• [原文]

◆ ◆ ◆ ◆ ◆

パクられなければオリジナルではない

http://takekuma.cocolog-nifty.com/blog/2005/10/post_94e4.html
http://www.virtual-pop.com/tearoom/archives/000108.html
http://fukudablog.blog6.fc2.com/blog-entry-33.html


オリジナリティに関する議論は興味深い。これは深いとこでは近代とか個人とか社会の重要な価値観に繋がってるのだと思うしそこにある幻想というか「嘘」が引っ掛かるからだと思う。

オリジナル 2 [original]


(名)
(1)(複製・模写・翻訳などに対して)原型となるもとのもの。原作。原物。
(2)オリジナル-シナリオの略。
(形動)
独創的なさま。
「―な発想」

これがgoo辞書の定義。「オリジナリティ」だと

オリジナリティー 4 [originality]


独創性。創意。
「―に富む作品」

と個性という意味合いしかなくなるとこが面白いが、本来は「原型」や「源泉」という方が本質。ここではあえてこっちの意味のみで書いてみる。・・・というかタイトルで結論はもう書いてる。

  • パクられなければ原型たる資格はない。オリジナルであることを主張できない。

ということ。本来ならばパクられることは作り手にとって喜びであったはず。その辺がどうも捻じ曲がっているような気がしてしっくりこない。そういう感覚が多くの人にあるのではないかと思う。

◆ ◆ ◆ ◆ ◆

上のオリジナリティ論の原文のうち、「http://takekuma.cocolog-nifty.com/blog/2005/10/post_94e4.html」から始まり「(1)(複製・模写・翻訳などに対して)原型となるもとのもの。原作。原物。」で終わる箇所を、一字一句変えずに再掲してください。

• [データ抜粋]

◆ ◆ ◆ ◆ ◆

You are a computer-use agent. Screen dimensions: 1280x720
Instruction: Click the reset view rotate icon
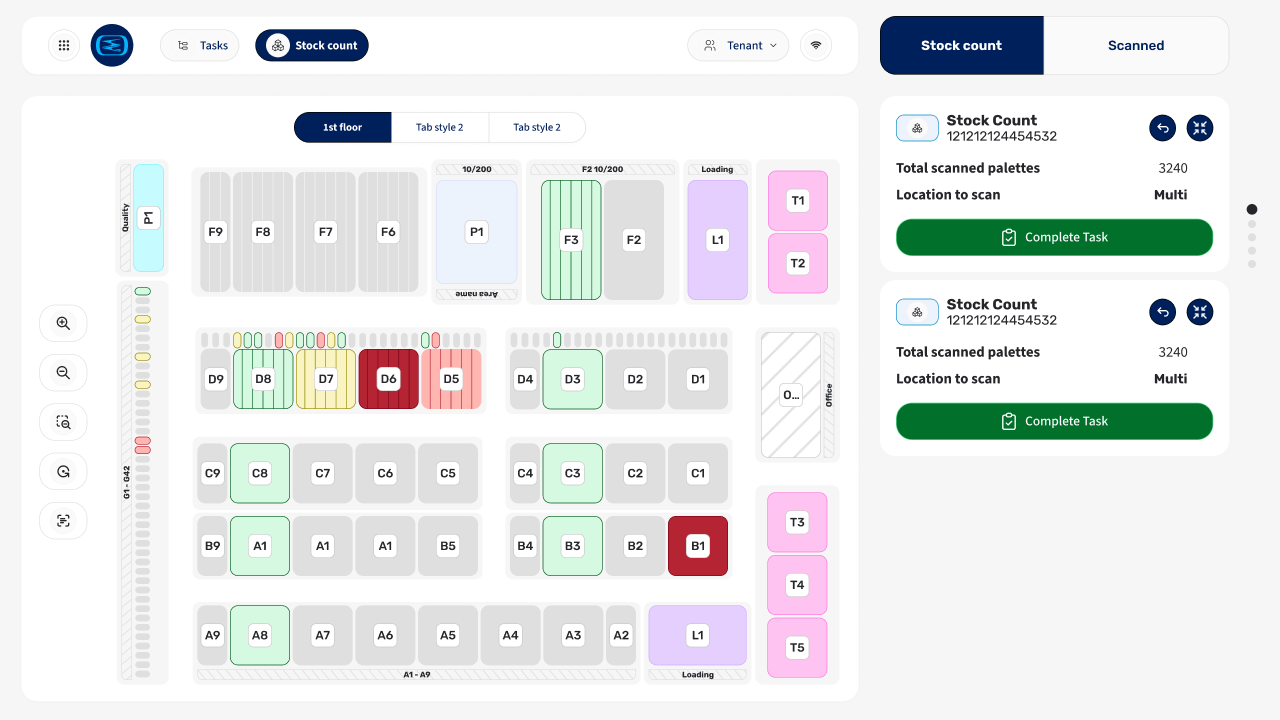[x=63, y=471]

◆ ◆ ◆ ◆ ◆

• [本問の解答]
http://takekuma.cocolog-nifty.com/blog/2005/10/post_94e4.html
http://www.virtual-pop.com/tearoom/archives/000108.html
http://fukudablog.blog6.fc2.com/blog-entry-33.html


オリジナリティに関する議論は興味深い。これは深いとこでは近代とか個人とか社会の重要な価値観に繋がってるのだと思うしそこにある幻想というか「嘘」が引っ掛かるからだと思う。

オリジナル 2 [original]


(名)
(1)(複製・模写・翻訳などに対して)原型となるもとのもの。原作。原物。